--- Provided records ---

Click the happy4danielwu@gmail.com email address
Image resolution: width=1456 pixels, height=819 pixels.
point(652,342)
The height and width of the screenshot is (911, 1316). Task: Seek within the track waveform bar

---
--- Provided records ---

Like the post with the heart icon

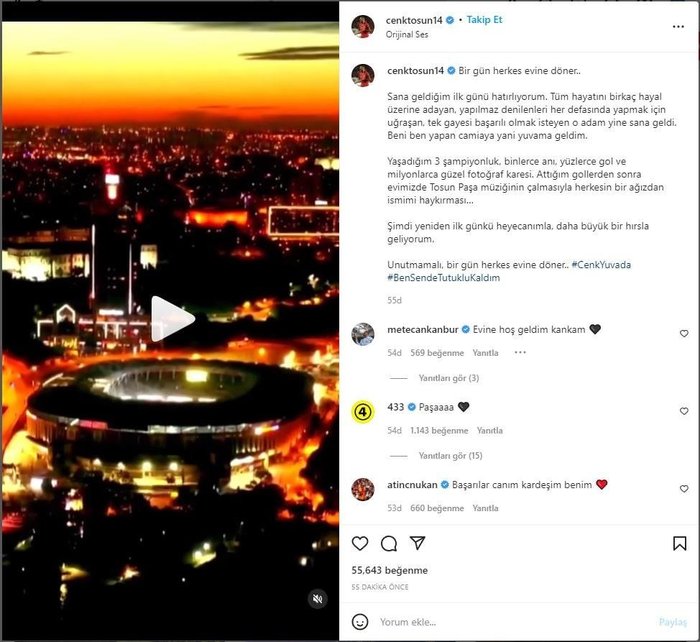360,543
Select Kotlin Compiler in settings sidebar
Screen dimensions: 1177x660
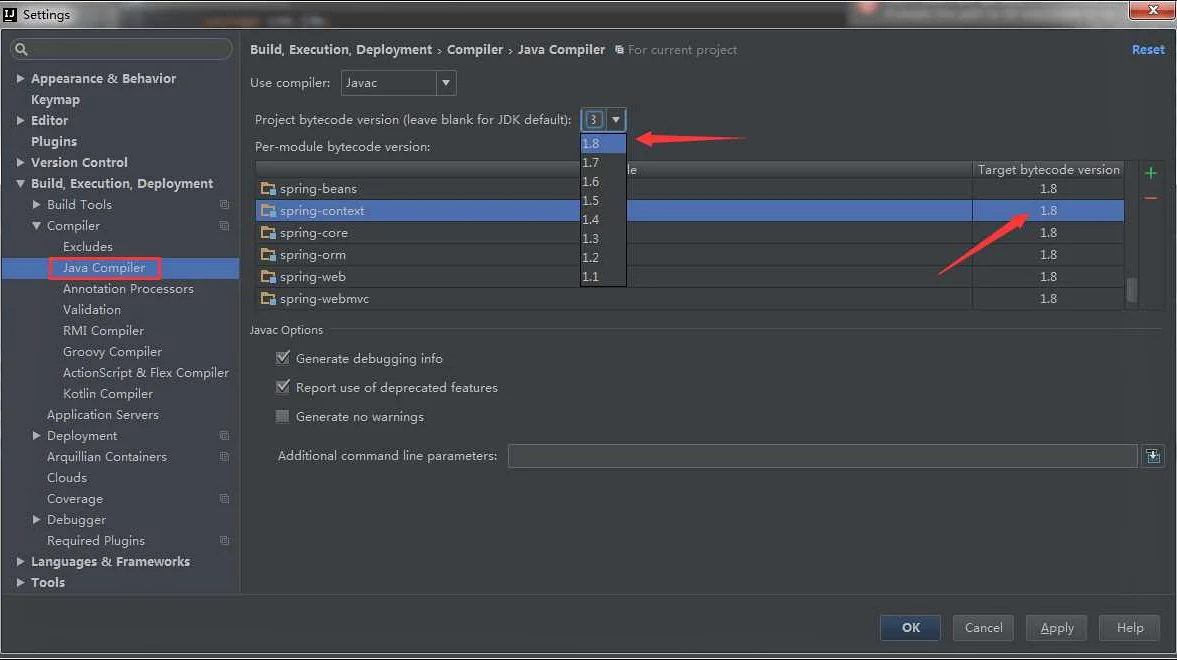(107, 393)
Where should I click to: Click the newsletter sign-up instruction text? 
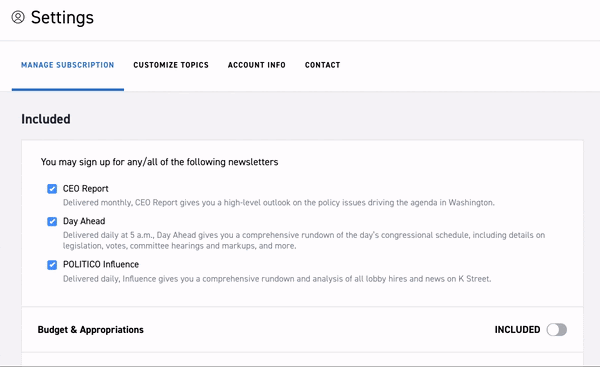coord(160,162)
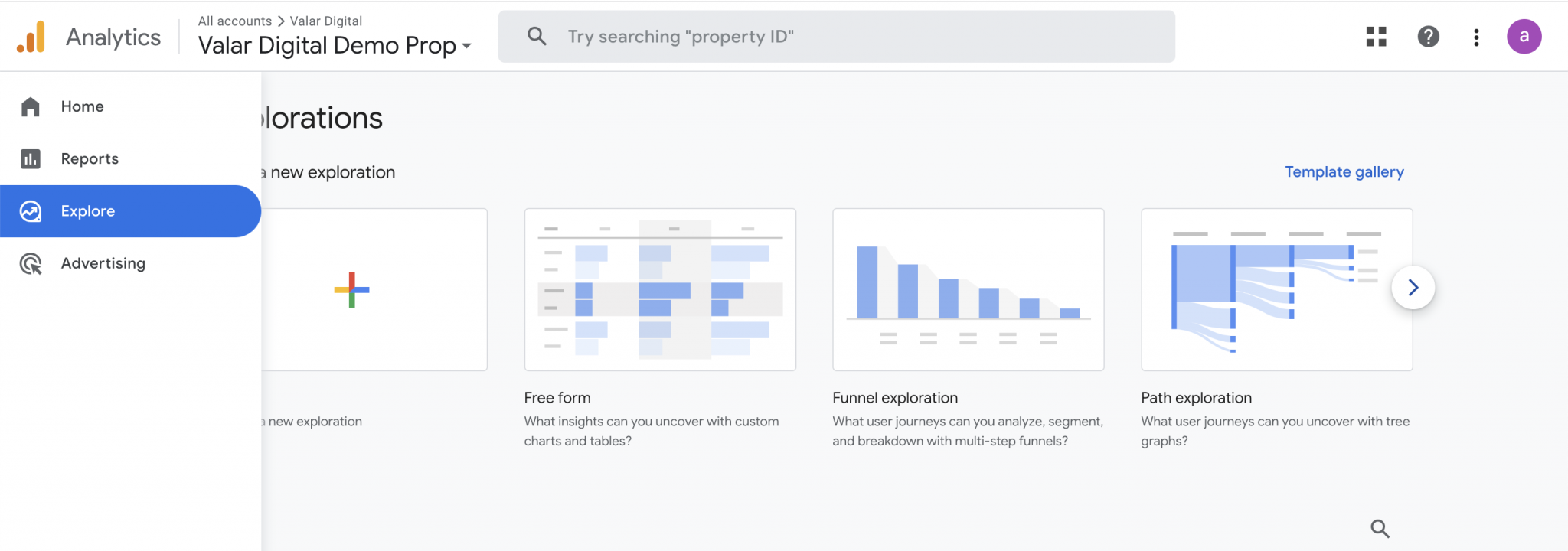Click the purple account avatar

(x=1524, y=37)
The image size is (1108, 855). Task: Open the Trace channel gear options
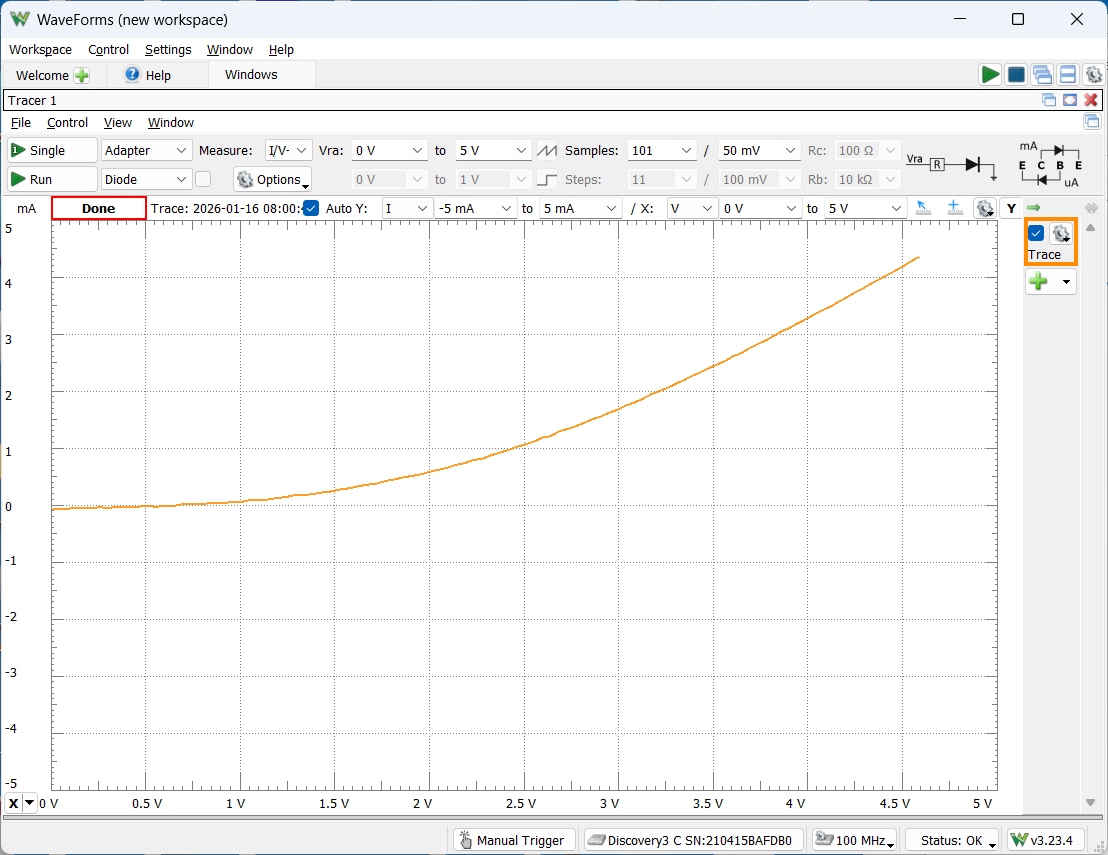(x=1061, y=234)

---
--- Provided records ---

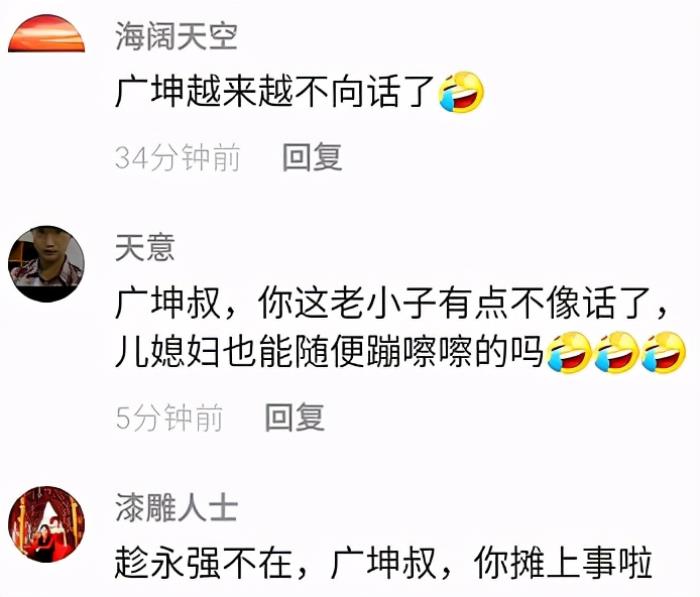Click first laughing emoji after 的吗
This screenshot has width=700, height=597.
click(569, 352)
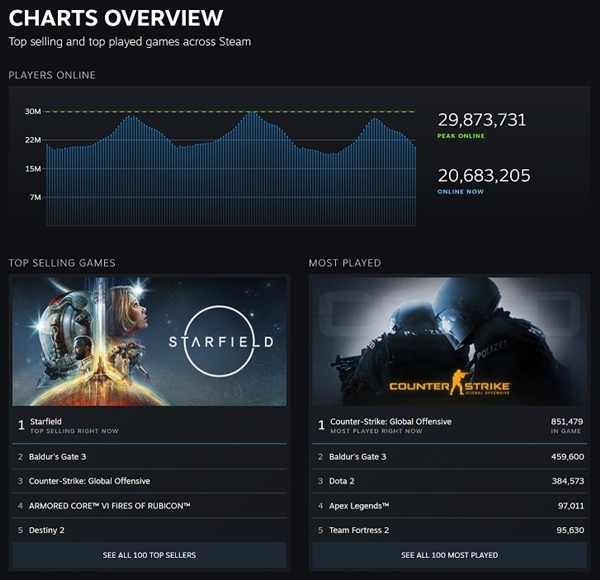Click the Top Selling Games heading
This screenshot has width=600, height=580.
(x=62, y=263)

---

◆ Instructions for the task
Reproduce, without alteration, the material between the lines holding "Like the post with the heart icon" and "(x=1061, y=234)", inclusive, and omit the pictures from the answer.

◆ Expected answer
Like the post with the heart icon

360,543
Select Kotlin Compiler in settings sidebar
Screen dimensions: 1177x660
(107, 393)
Where should I click to: Click the newsletter sign-up instruction text? 
coord(160,162)
Click the purple account avatar

(x=1524, y=37)
The image size is (1108, 855). Task: Open the Trace channel gear options
(x=1061, y=234)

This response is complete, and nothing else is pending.